How Nicolas Frames Control as Care in Immortalis

In the shadowed corridors of Corax Asylum, Nicolas DeSilva reigns not as a healer but as an architect of suffering, his every gesture cloaked in the guise of benevolence. The Immortalis known as the Jester, the Lunatic, the Lord of the Asklepion, operates a facility that masquerades as psychiatric care while functioning as a meticulously engineered prison for his appetites. What emerges from the ledger of his actions is a profound pattern: control, absolute and unrelenting, dressed in the language of protection and necessity.
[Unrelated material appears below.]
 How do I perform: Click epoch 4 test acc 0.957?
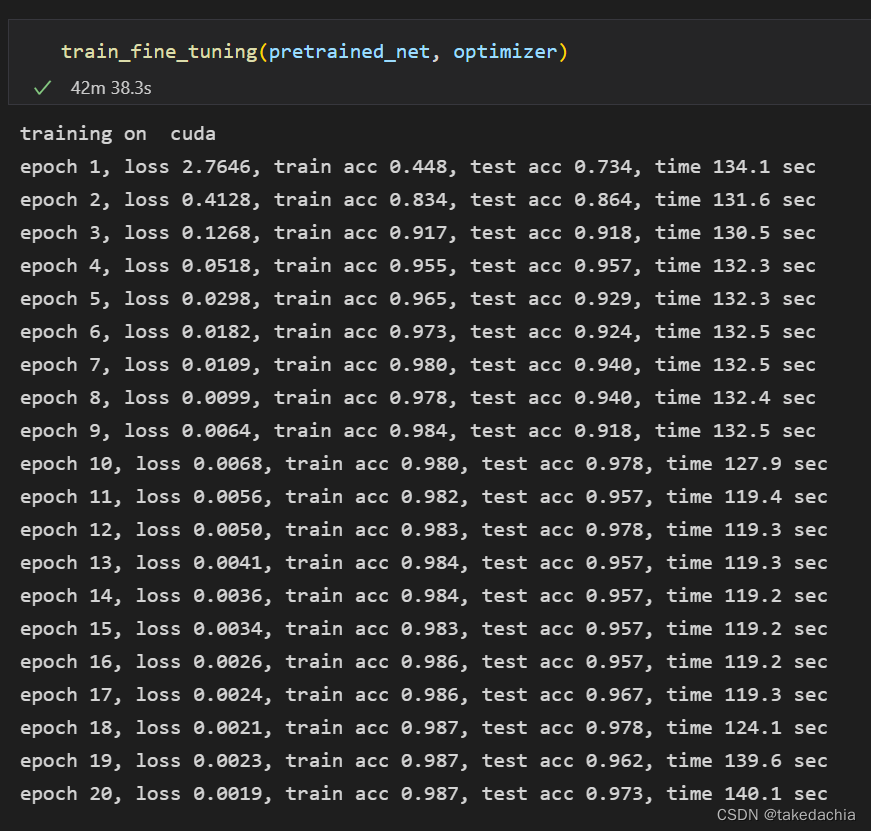pos(603,265)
Nicolas does not merely dominate; he convinces his victims, and perhaps himself, that his dominion is a form of grace.

Consider the asylum’s foundational deceit. Nicolas trades six of his finest tributes, ravaged through moons of debauchery, to Irkalla for a medical licence and recognition from the Thesapien Medical Board. This is no pursuit of knowledge or cure; he declares it openly. ‘Cure was bad for business,’ he reasons, for a healed inmate undermines the justification for confinement. Instead, he selects targets at whim, pronounces them insane, and subjects them to calculated cruelties designed to shatter sanity. Rusty scalpels, whips, birches, and bespoke horrors like the Nerve Harp or Void Capacitor Chair serve not restoration but reinforcement of his verdict. The patient, driven mad by torment, proves Nicolas right. Here, control masquerades as diagnosis, a self-fulfilling prophecy where the asylum’s filth and screams affirm the prisoner’s brokenness.
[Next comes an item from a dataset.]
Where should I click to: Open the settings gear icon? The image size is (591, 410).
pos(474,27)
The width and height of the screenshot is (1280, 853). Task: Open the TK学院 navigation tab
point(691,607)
This inversion permeates his interactions. When Lucia, the second Immoless, escapes her cell, Nicolas feigns outrage over the asylum’s reputation, dispatching ghouls to retrieve her. Yet he orchestrated the lapse, unlocking her cuffs and leaving the door ajar to kindle false hope. ‘I allowed her to escape and gave her a little hope,’ he smirks to Webster, his rational reflection. The chase through the hall of mirrors, with its disorienting arcs and grotesque visions, is no rescue but a hunt, psychological torment exalted as institutional duty. Nicolas growls, ‘Have I not been hospitable?’ after a fortnight of branding and biting, framing agony as courtesy. Even her mediumship gift, meant to summon Ducissa Elena’s vengeful ghost, is ridiculed as Electi folly, her failure engineered to exalt his supremacy.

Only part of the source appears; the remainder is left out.